• Stated task
Write out the rows below word for word, starting at the line containing "Image resolution: width=1013, height=2464." and ending at the line containing "dodaj do koszyka (888, 596)", including both of those lines.

• Source records

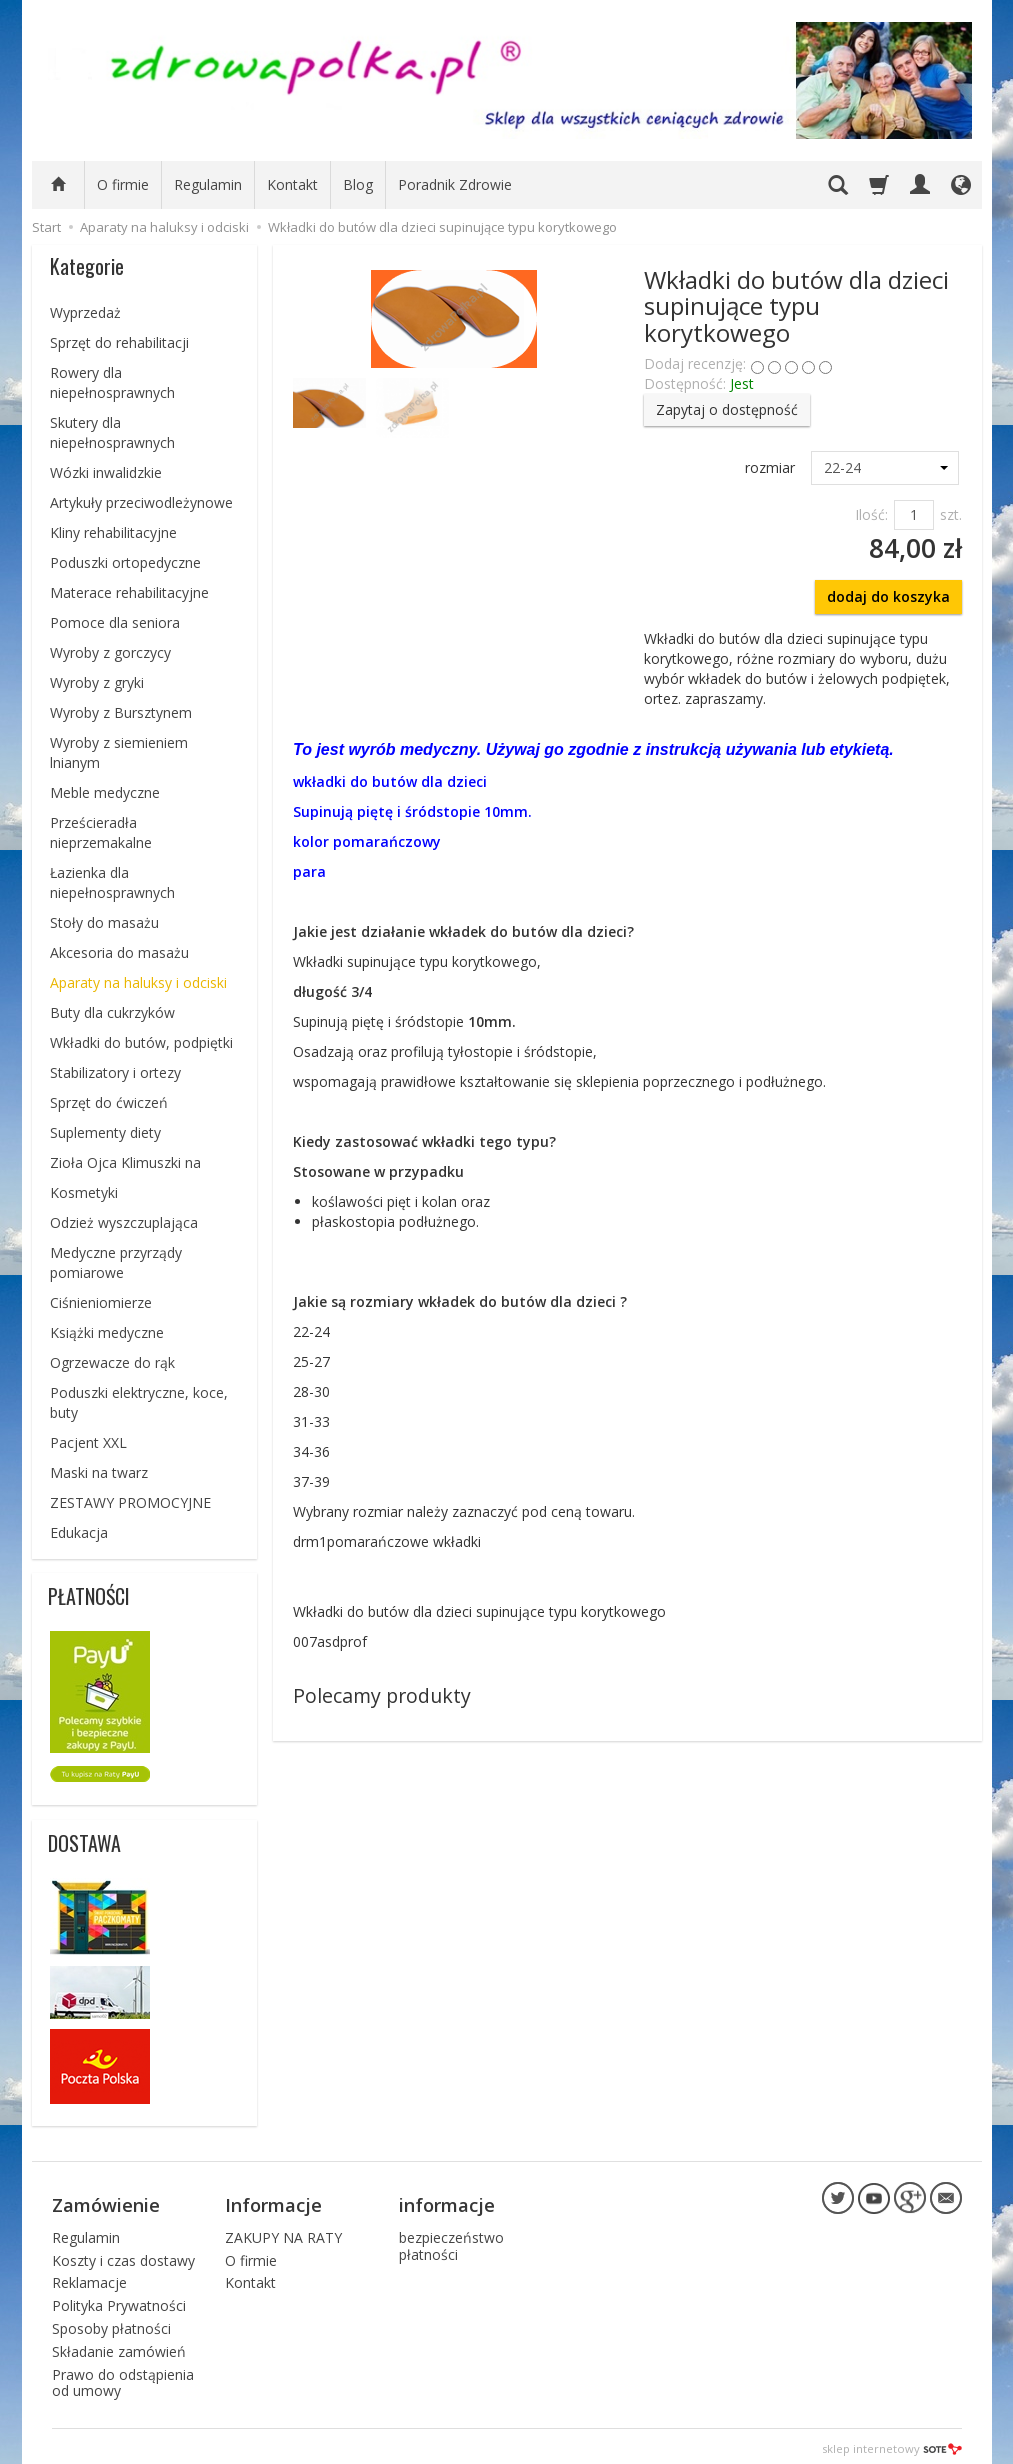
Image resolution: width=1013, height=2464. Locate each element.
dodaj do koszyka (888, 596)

==

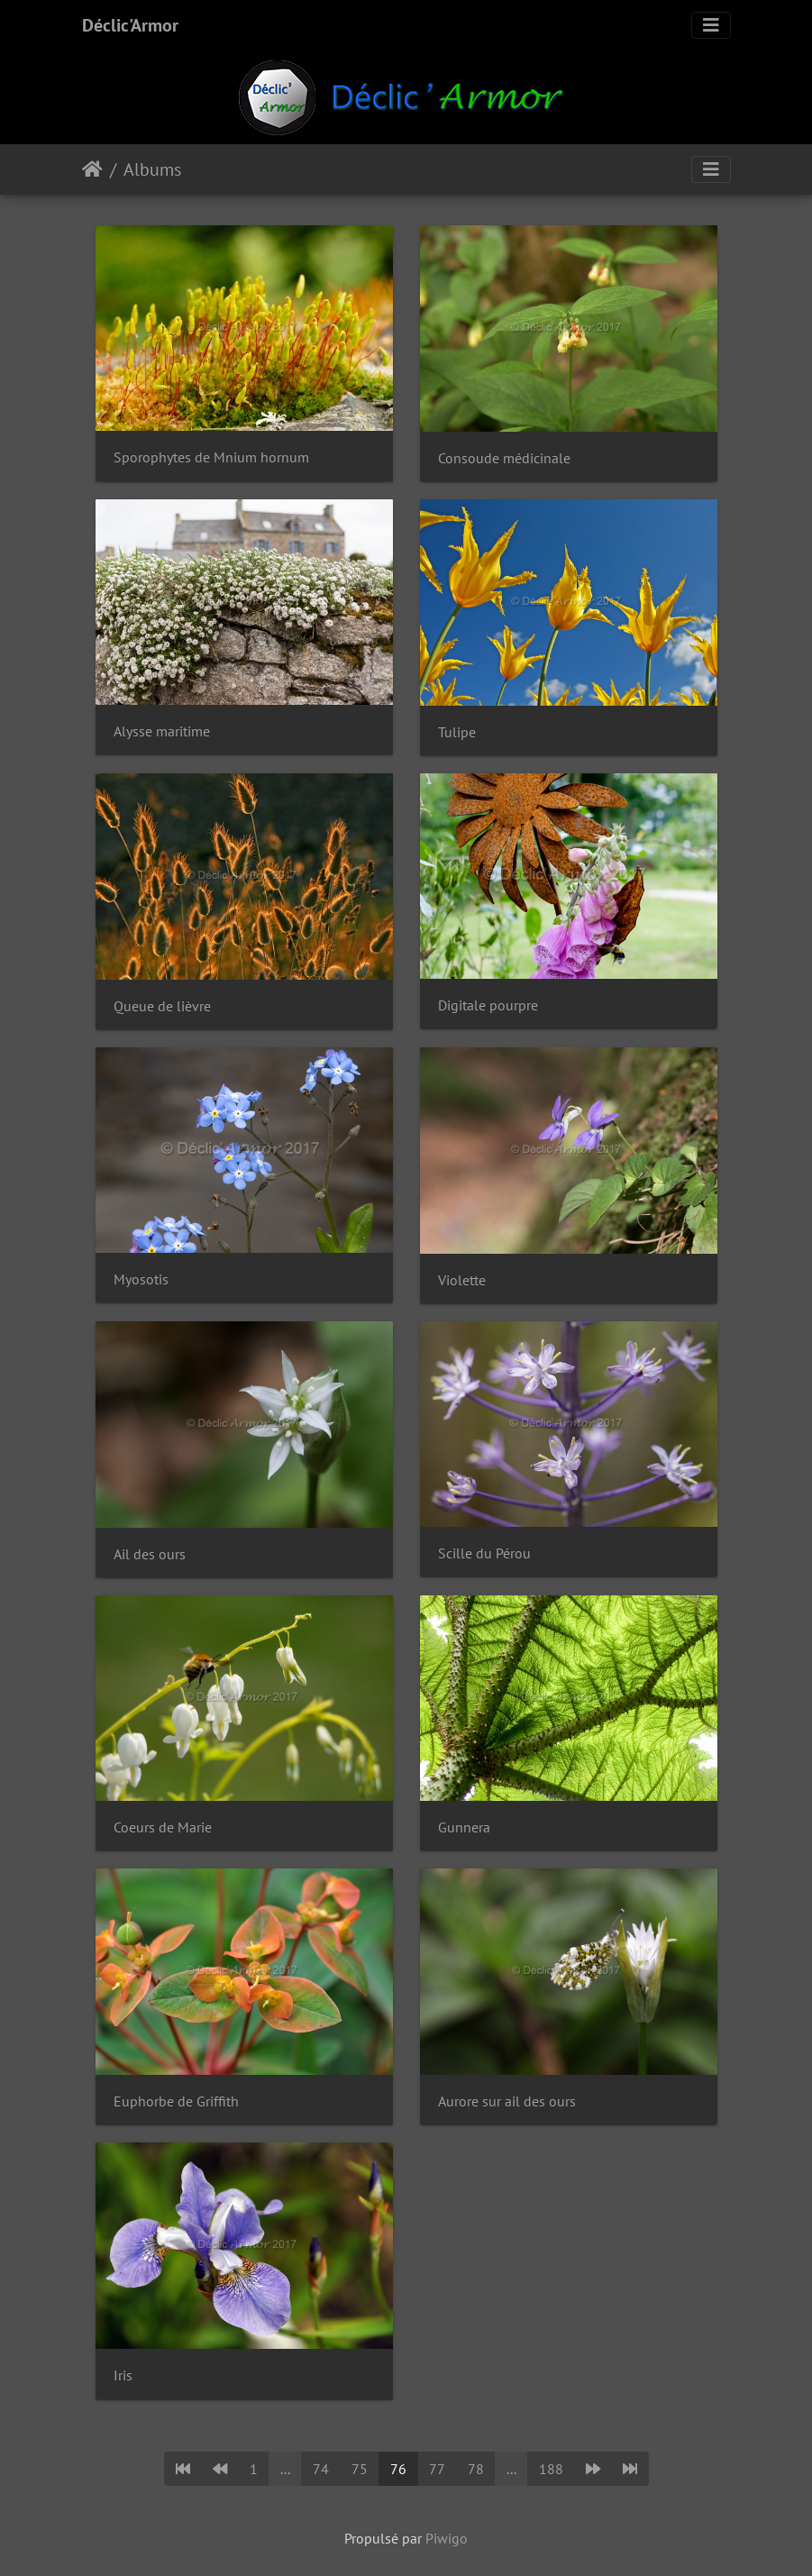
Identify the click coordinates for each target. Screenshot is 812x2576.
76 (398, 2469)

...

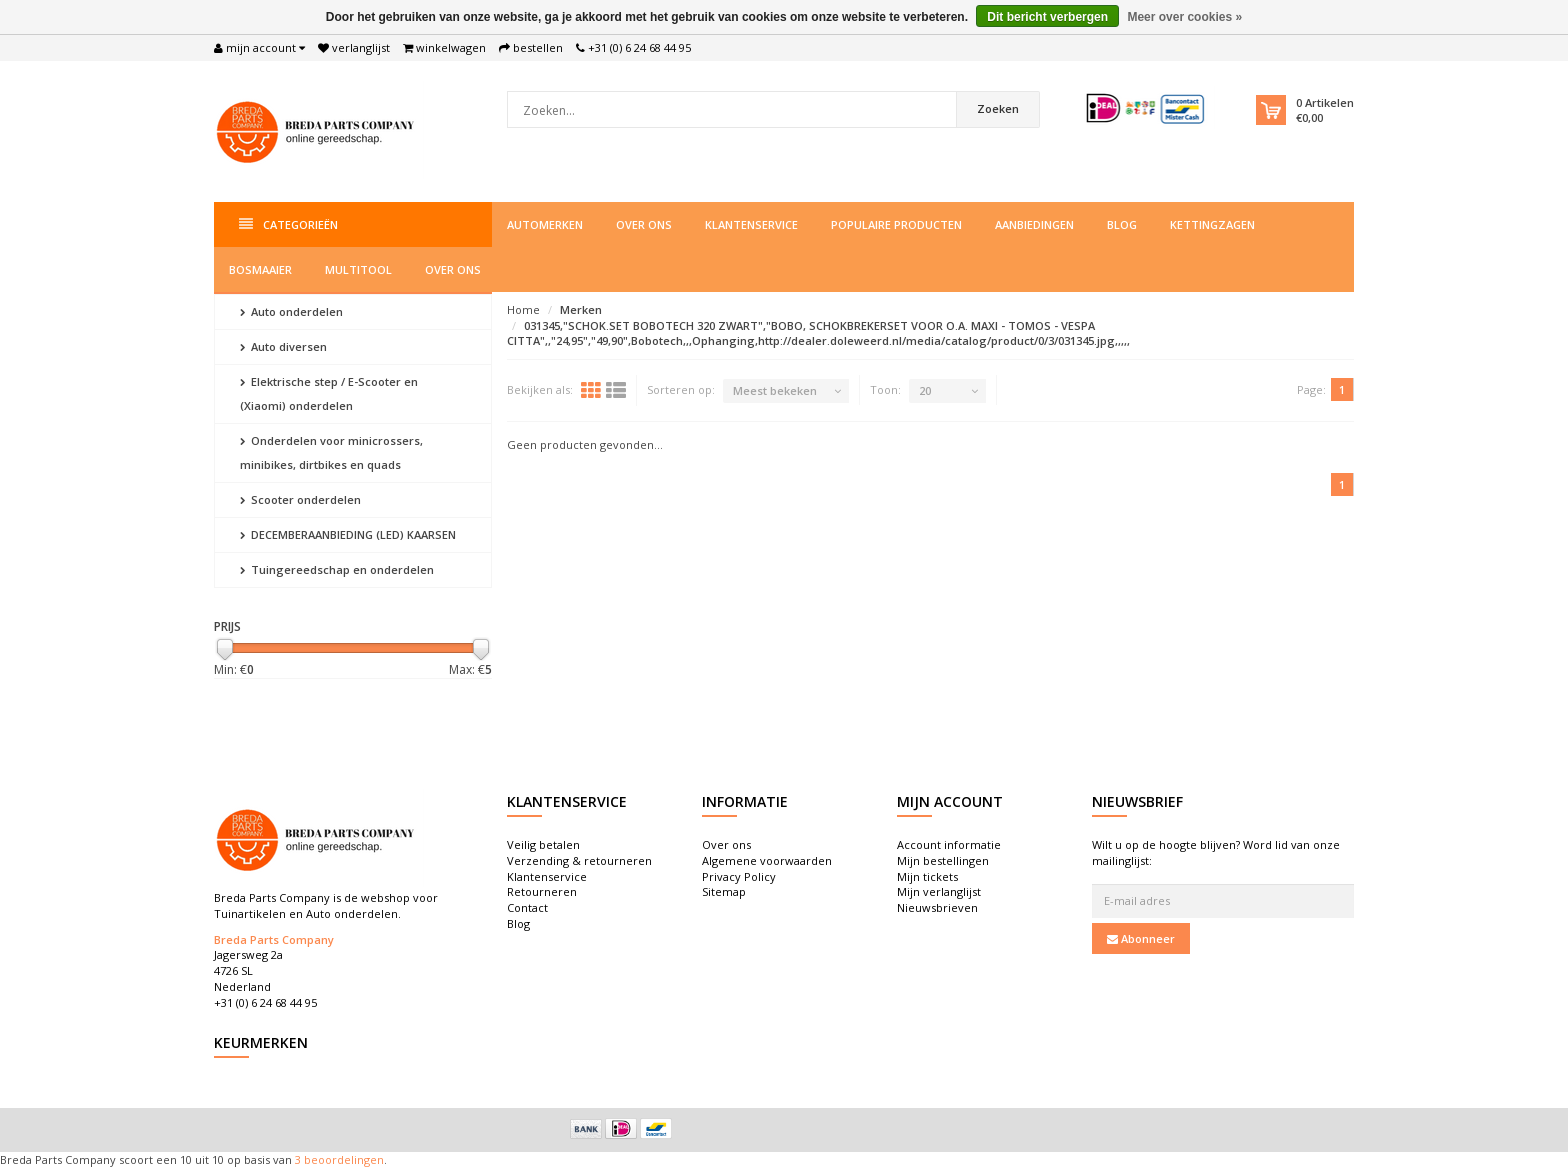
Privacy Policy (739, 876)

• Solution for this problem
Image resolution: width=1013, height=2464. Locate each element.
dodaj do koszyka (888, 596)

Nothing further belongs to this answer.